LAKSH Career Academy

LAKSH Career Academy
Author: Hiren Dave

Wednesday, 11 February 2015

11 FEBRUARY 2015: AAP tsunami crushes Modiwave in Delhi

Ø  The Arvind Kejriwal-led Aam Aadmi Party swept to power with 67 seats in the 70-member Delhi Assembly, leaving only three to the Bharatiya Janata Party. The Congress tally was nil. The Congress had been in power for three consecutive terms in the State until 2013 and the BJP had won all seven Lok Sabha seats in May 2014. BJP’s chief ministerial candidate Kiran Bedi lost in Krishna Nagar, a seat won by Union Minister Harsh Vardhan five times in a row from 1993 to 2013. Mr. Kejriwal will be sworn in as Chief Minister on February 14, exactly a year after he quit the post after 49 days in power in February 2014.

Ø  The Aam Aadmi Party’s landslide victory is among the most comprehensive victories in the history of Indian elections. Only Sikkim has seen bigger sweeps, with one party having won all seats in the Assembly sometimes. Sikkim saw India’s three most comprehensive electoral wins ever: the Nar Bahadur Bhandari-led Sikkim Sangram Parishad, and the incumbent five-time Chief Minister Pawan Kumar Chamling’s Sikkim Democratic Front have both won all 32 seats in one election each. In 2004, Mr. Chamling’s party won 31 of the 32 seats. In terms of seat share, the Aam Aadmi Party’s performance is next only to these.
Ø  Scientists at the Indian Institute of Science have successfully tested an alternative to syringes for drug delivery. The method, tested on mice, delivers medicine through tiny capsules when triggered by a micro-shock wave. Developing methods for alternative delivery of drugs has gained importance considering the large number of infections that are spread through contaminated, non-sterilised syringes.  The researchers designed tiny biocapsules made of a polymer (spermidine-dextran sulfate or Sper–DS). The capsules are so small that 10 of the biggest ones could be placed in a length of one millimetre. The capsules are loaded with either insulin or the antibiotic ciprofloxacin. They are then placed on the infection site — for instance, external diabetic wounds — and are triggered by micro-shock waves produced by a handheld machine.
Ø  To be launched in 2019, the world’s biggest solar telescope based in Maui, Hawaii, would significantly improve the forecasting of space weather hazards, say researchers from the University of Sheffield in Britain. With a four-metre diameter primary mirror, the telescope will be able to pick up unprecedented detail on the surface of the Sun — the equivalent of being able to examine a one pound coin from 100 km away.
Ø  In an effort to deepen economic cooperation, Israel has offered its expertise and technological capabilities to India in its ambitious drive to clean up the Ganga.

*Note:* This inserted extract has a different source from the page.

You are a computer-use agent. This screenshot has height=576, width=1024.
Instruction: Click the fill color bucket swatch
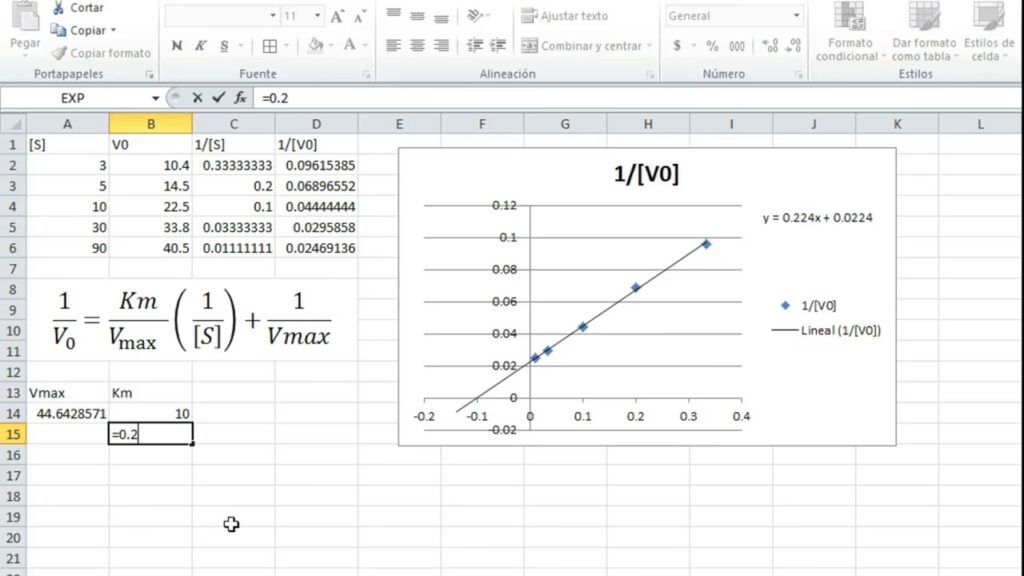pos(315,46)
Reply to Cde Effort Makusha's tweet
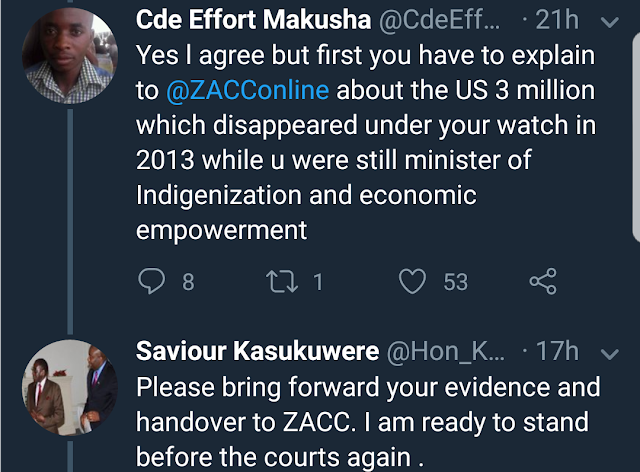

A preliminary offer on this was made when Amit Lang, Director-General of the Ministry of Economy, Israel, met Indian officials.
Ø  Nobel laureate Amartya Sen has won the newly instituted Charleston-EFG John Maynard Keynes Prize. Regarded as one of the foremost thinkers in the field of famine, poverty, social choice and welfare economics, Professor Sen has done ground-breaking work that has been academically influential and had a profound impact on the formation of development policy worldwide. Professor Sen will receive £7,500 to commission a work of art and will deliver the annual Charleston-EFG Keynes Lecture at the Charleston Festival in the U.K. This year’s lecture, scheduled for May 23, will be on “The economic consequences of austerity.”
Ø  Scientists have found that the earth’s inner core has its own smaller core within it, a discovery that may shed light on how our planet evolved. The discovery was made possible after a novel application of earthquake-reading technology by a research team at the University of Illinois and colleagues at Nanjing University in China.

Ø  Facebook announced a tie-up with Reliance Communications to launch Internet.org in India, bringing to the land of a billion-plus people a service that the social media giant says helps affordable Internet access but whose critics disapprove its restrictiveness. India now becomes the sixth destination for Internet.org, a Facebook-led initiative envisaged about a year-and-a-half back with six other founding partners, including Samsung and Qualcomm. The service has already been launched in Zambia, Tanzania, Kenya, Colombia and Ghana. For the time being, the service has gone live in Maharashtra, Gujarat, A.P., T.N. and Kerala.